The mbarrier verifier and lowerings emit these verbatim binary messages:

• " must be mbarrier barrier type, but got " — the typed-operand trait reports a non-mbarrier SSA type; the printed type name follows the trailing space.
• "Only acquire/relaxed ordering supported for MBarrierWaitOp." (and the parallel MBarrierWaitParityOp. / MBarrierTryWaitTimeLimitOp. / MBarrierTryWaitParityTimeLimitOp. variants) — the memory-ordering attribute is outside the acquire / relaxed set.
• "using transaction mbarrier is not supported" — a transaction-mbarrier was used on a code path that has not been wired up to the txn family.
• "mbarrier has wait-like users, cannot share pipeline buffer." — the alias pass refuses to fold a buffer shared with a wait-side user.
• "Invalid TxnKind in MBarrierTransactionCTASpaceOp." — the transaction kind enum carries an unsupported value.
• Lowering-time failures: "failed to find smem buffer address for mbarrier", "failed to find address of omitted mbarrier" (note: the binary also carries the misspelled twin "failed to find address of ommited mbarrier"), "failed to init mbarrier" / "Failed to init mbarrier", "failed to setup mbarrier", "failed to get MBarrier object".

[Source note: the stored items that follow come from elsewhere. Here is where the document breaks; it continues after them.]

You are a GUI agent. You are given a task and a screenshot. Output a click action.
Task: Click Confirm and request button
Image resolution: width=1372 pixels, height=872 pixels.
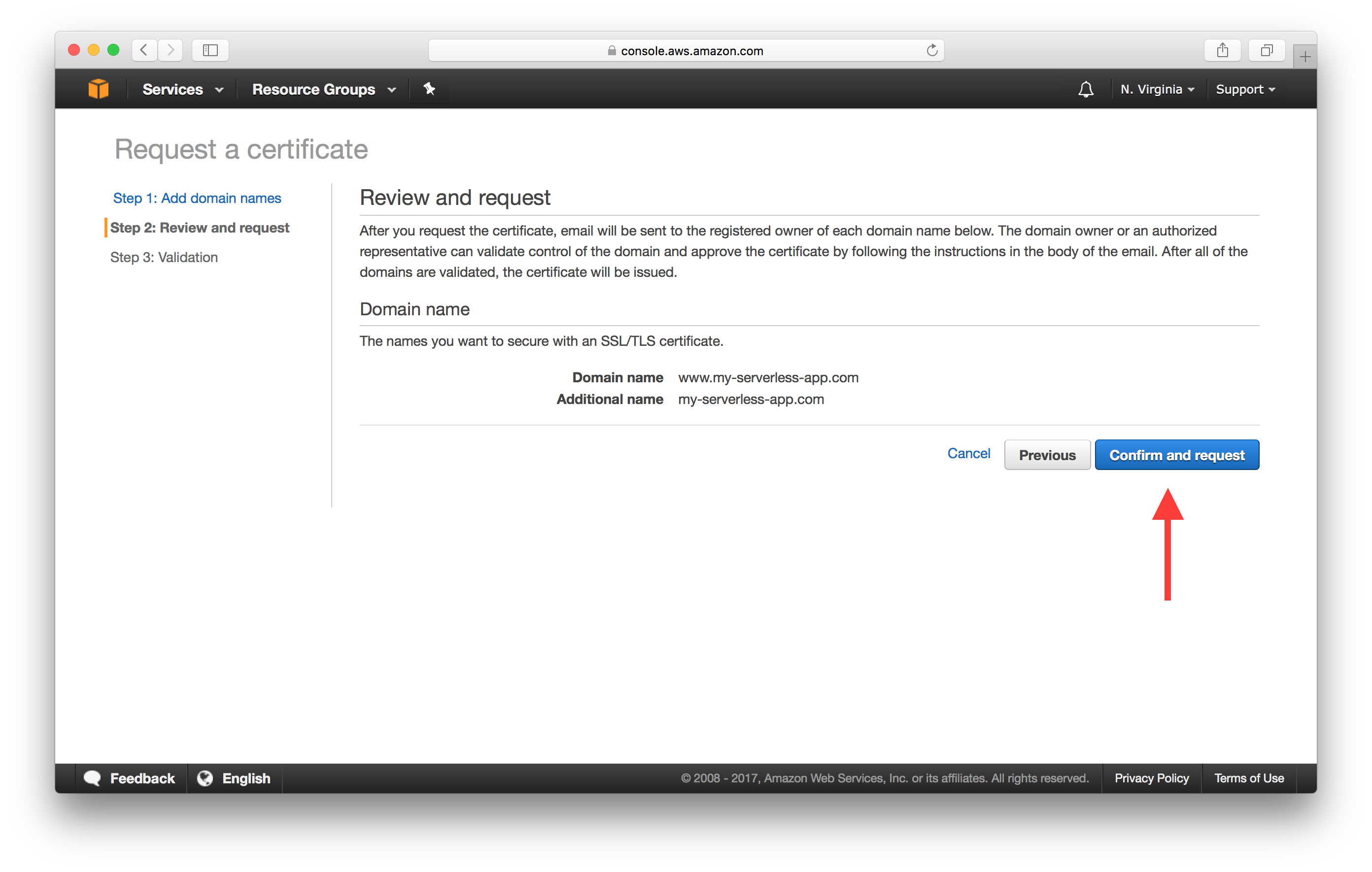[1176, 455]
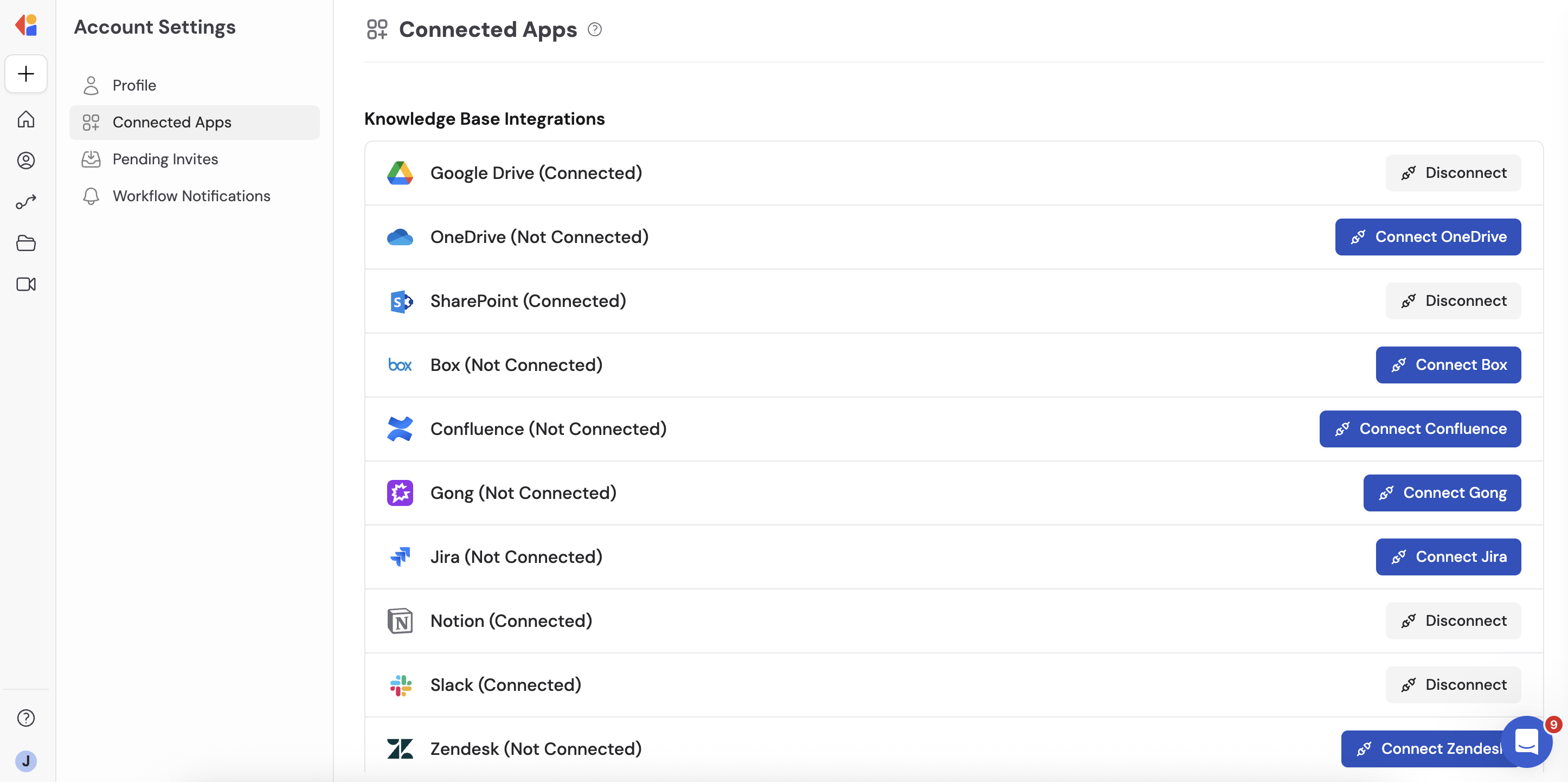Disconnect Google Drive
Image resolution: width=1568 pixels, height=782 pixels.
(1453, 172)
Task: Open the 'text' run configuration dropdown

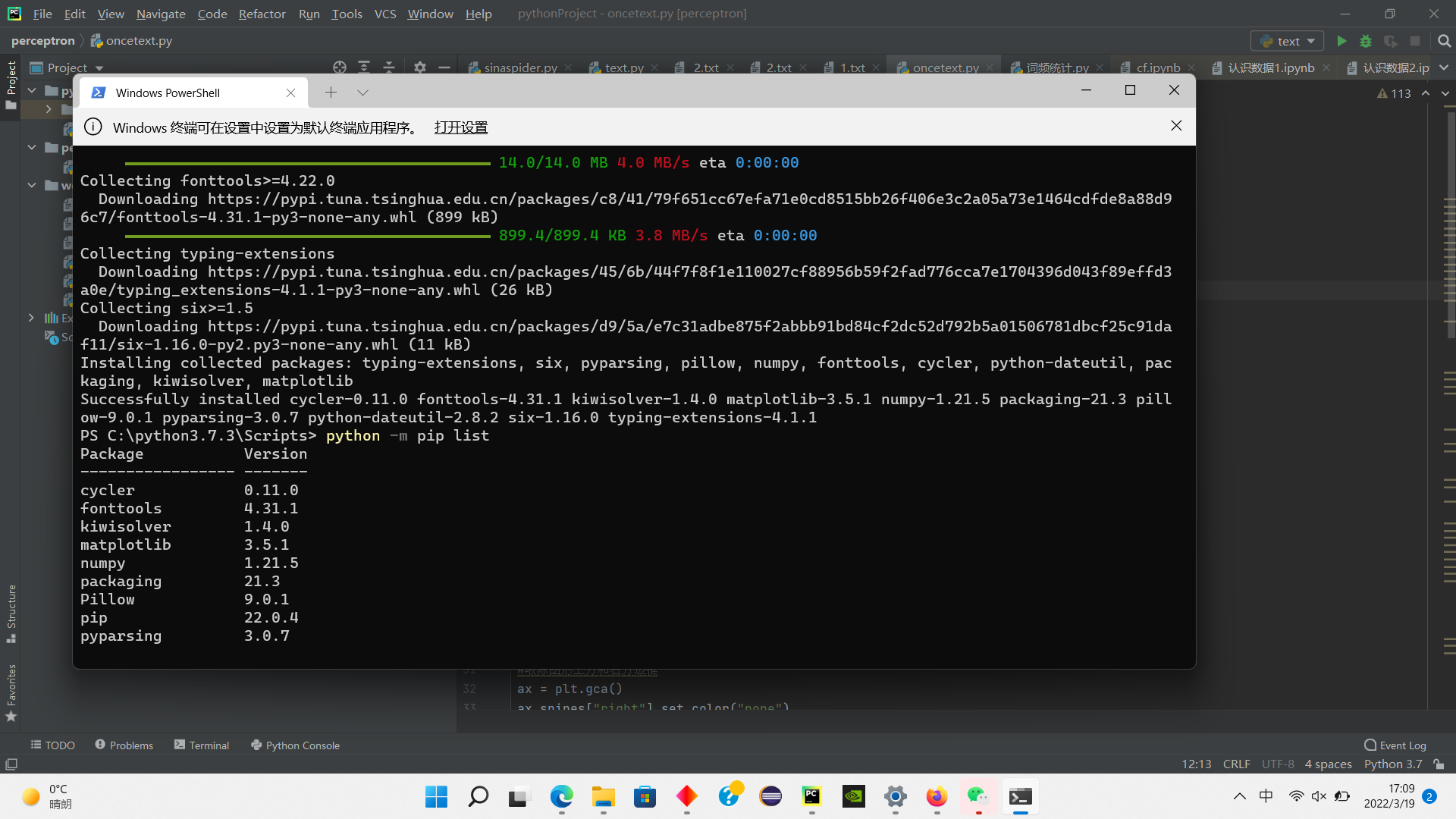Action: point(1288,41)
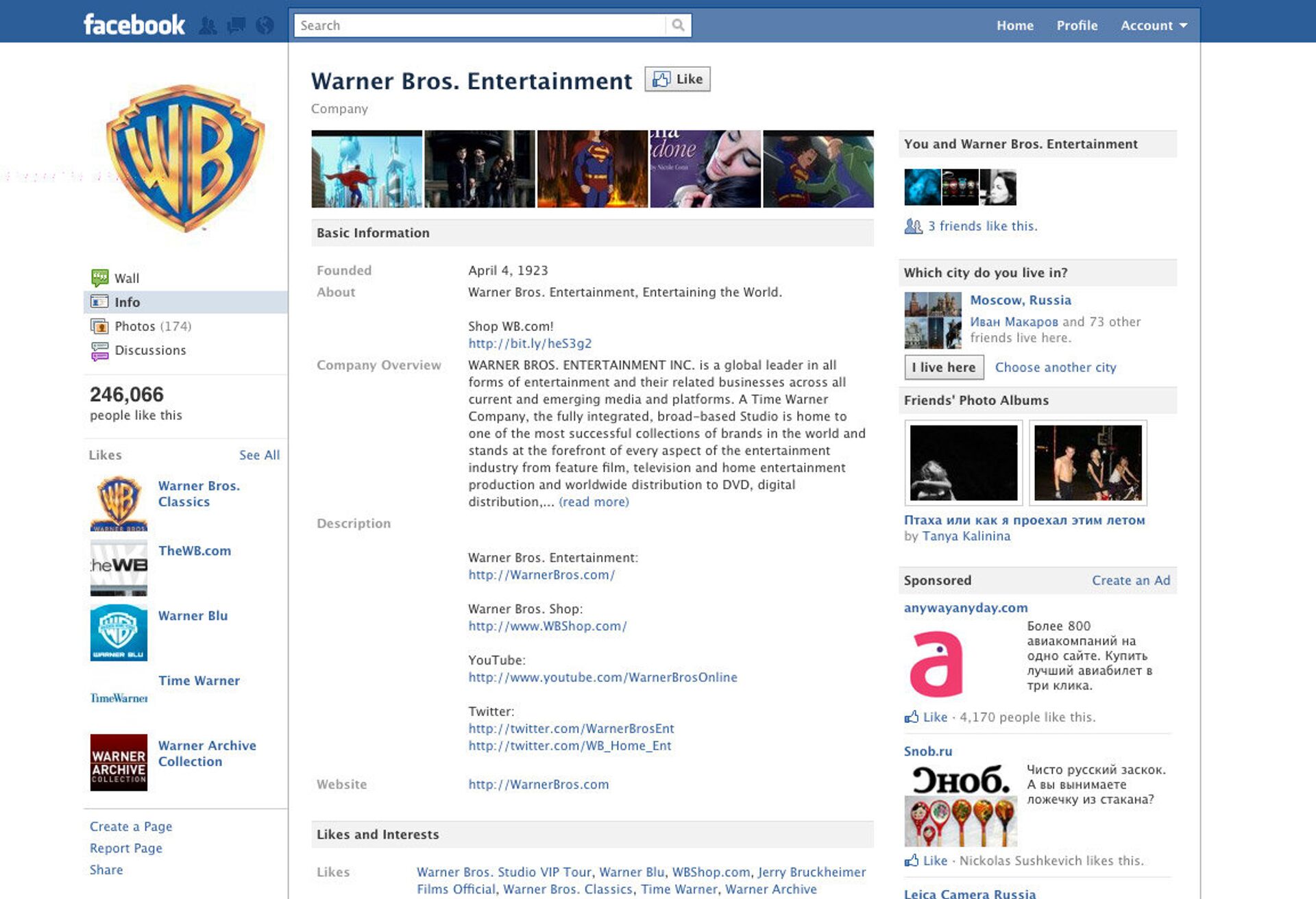Click the search magnifier icon
The image size is (1316, 899).
point(678,25)
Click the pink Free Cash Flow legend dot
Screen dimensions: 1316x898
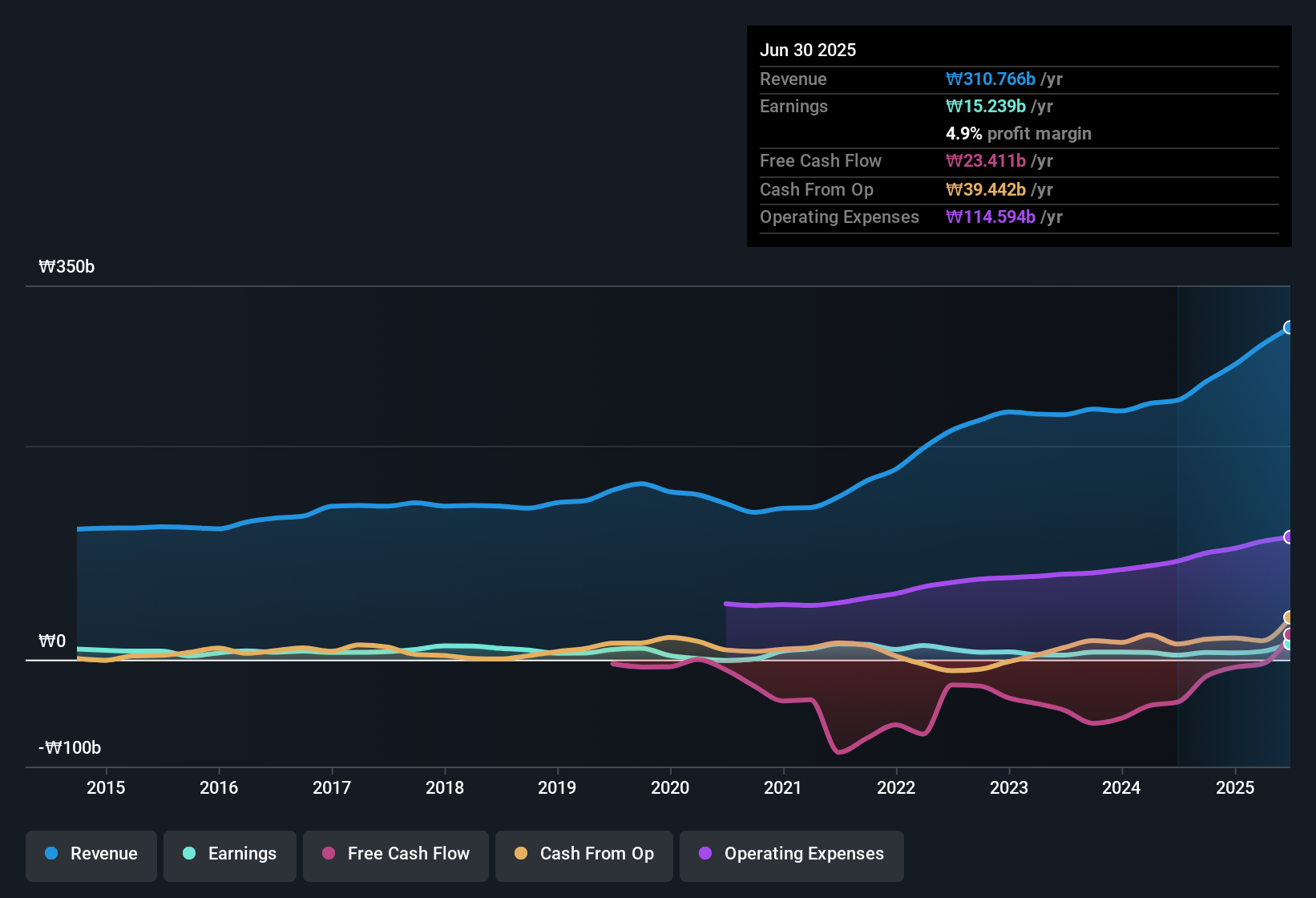328,854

The lowering rejects mismatched-address-space combinations before the printer fires, so the final PTX template never has to recover from a malformed modifier word.

Cross-References

Buffer Assignment and Named-Barrier Binding documents the 32-slot NamedBarrier pool that this page disambiguates from mbarrier; both kinds end up in the same value record but are different mechanisms. Pipeline and Tile Scheduler builds its producer/consumer step function on top of the state machine above; its try_wait.parity calls and arrive.expect_tx calls land verbatim in the NVVM ops listed here. Seq-Bar and Block-Striped wraps the same primitives into an ordered ring with a phase cursor and uses arrives plus parity waits exactly as documented above. WGMMA Emission Protocol — The Four-Op Sequence is the consumer side of the TMA-transaction kind: the WGMMA wait-group sequence runs after try_wait.parity succeeds on the producer's mbarrier. tcgen05 Tensor Memory Model — Tensor Memory uses cluster-transaction mbarriers to coordinate the 2-CTA and 4-CTA TMEM staging copies that precede each MMA. Cluster Sync and DSMEM Handshake extends the transaction kind across CTA boundaries with peer-CTA address translation and the cluster arrive/wait rendezvous. Concurrency and Sync Semantics frames mbarrier.arrive.expect_tx and mbarrier.try_wait.parity as the implicit release/acquire pair at the heart of the producer/consumer pipeline ordering story. Atomic, Warp, Sreg, Fence Emission lists the PTX-print form of every mbarrier op alongside the fence and warp-collective families. tcgen05 / WGMMA / mbarrier / Cluster Emission covers the backend-side validation that runs once the NVVM op has been selected. DSL to PTX End-to-End shows the transaction-kind mbarrier in flight — Stage 3 carries the producer/consumer rendezvous as async.pipeline.producer_commit / consumer_wait tokens, Stage 4 lowers them to nvvm.mbarrier.init.shared plus a parity-encoded try_wait.parity.shared, Stage 5 surfaces MBARRIER_TRY_WAIT_PARITY_SHARED in MIR, and Stage 6 emits the mbarrier.try_wait.parity.shared.b64 retry loop with explicit @!%p bra fallback.